── EXTRAIT
2.6. Rôle des traits phonologiques en lecture

2.6.1. Variété des unités phonologiques évoquées pour la lecture

Plusieurs unités phonologiques ont été envisagées pour l’étude du traitement de l’écrit.

Ainsi, des travaux montrent que les lecteurs activent l’information syllabique dans le processus de reconnaissance de mots écrits en anglais ou en français (Ashby, 2010 ; Ashby & Martin, 2008 ; Carreiras, Ferrand, Grainger & Perea, 2005 ; Chetail & Mathey, 2009 ; Colé, Magnan & Grainger, 1999 ; Colé & Sprenger-Charolles, 1999 ; Ferrand & New, 2003 ; Ferrand, Segui & Grainger, 1996 ; Spoehr, 1978 ; Spoehr & Smith, 1975). Un effet négatif de la forte fréquence de la première syllabe du mot sur les performances en décision lexicale a été décrit en français et dans d’autres langues (en espagnol, Alvarez, Carreiras & Taft, 2001 ; Conrad, Carreiras, Tamm & Jacobs, 2009 ; en allemand, Conrad & Jacobs, 2004 ; Hutzler, Conrad & Jacobs, 2005 ; en français, Mathey & Zagar, 2002). Signalons tout de même que les résultats de certaines recherches permettent de douter du caractère systématique de l’amorçage syllabique en lecture (Brand, Rey, & Peereman, 2003), ou du découpage syllabiques dans les épreuves de conjonctions illusoires (Doignon & Zagar, 2005). Dans une version modifiée du modèle de l’Activation Interactive de McClelland et Rumelhart (1981), Mathey, Zagar, Doignon et Seigneuric (2006) ont proposé de rendre compte des effets syllabiques en lecture en incluant dans le modèle un niveau phonologique basé sur les syllabes, entre les unités lettres et les unités lexicales. Les effets syllabiques en lecture pourraient dépendre de la langue maternelle du lecteur (Bedoin & Dissard, 2002 ; Cutler, Mehler, Norris & Segui, 1986 ; Cutler, Mehler, Norris & Segui, 1992) ou encore des rapports de sonorité entre les phonèmes situés aux frontières de syllabes : ils seraient en cela dépendants de caractéristiques infra-phonémiques (Fabre & Bedoin, 2003).
────
### EXERCICES
1/ Recopiez le passage de l'extrait sur la lecture qui commence par "2.6. Rôle des" et se poursuit jusqu'à "traitement de l’écrit.".
2/ Répondez brièvement à partir de l'extrait sur la lecture.
(a) Quel effet la forte fréquence de la première syllabe du mot a-t-elle sur les performances en décision lexicale ?
(b) Où Mathey, Zagar, Doignon et Seigneuric (2006) placent-ils le niveau phonologique basé sur les syllabes dans leur modèle ?
(c) De quoi les effets syllabiques en lecture pourraient-ils dépendre, d'après la dernière phrase ?
── DONNÉES ENREGISTRÉES
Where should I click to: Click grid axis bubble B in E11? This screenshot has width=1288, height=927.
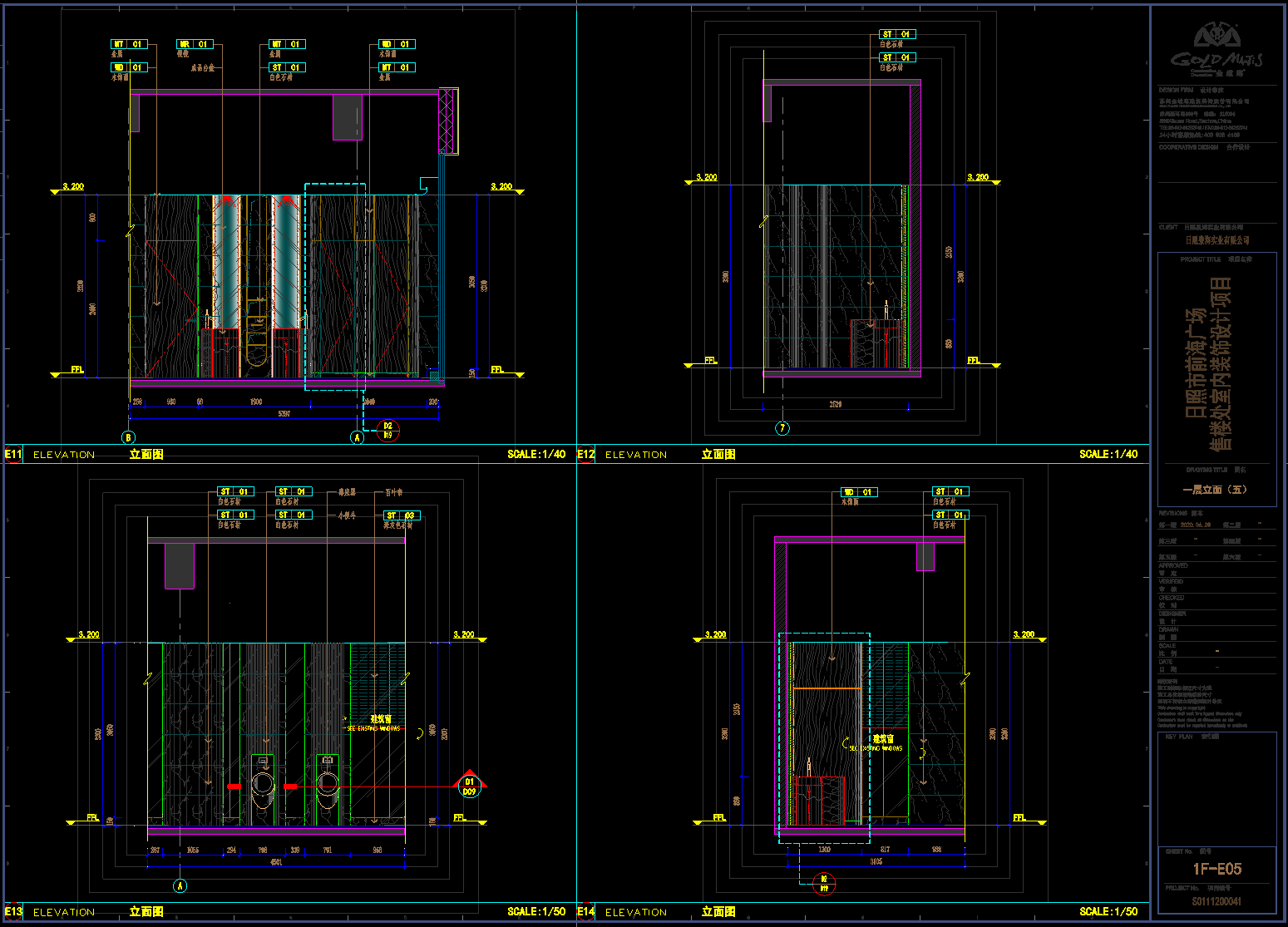(x=128, y=437)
────
### RÉPONSES
1/
2.6. Rôle des traits phonologiques en lecture

2.6.1. Variété des unités phonologiques évoquées pour la lecture

Plusieurs unités phonologiques ont été envisagées pour l’étude du traitement de l’écrit.

2/
(a) Un effet négatif.
(b) Entre les unités lettres et les unités lexicales.
(c) De la langue maternelle du lecteur ou des rapports de sonorité entre les phonèmes situés aux frontières de syllabes.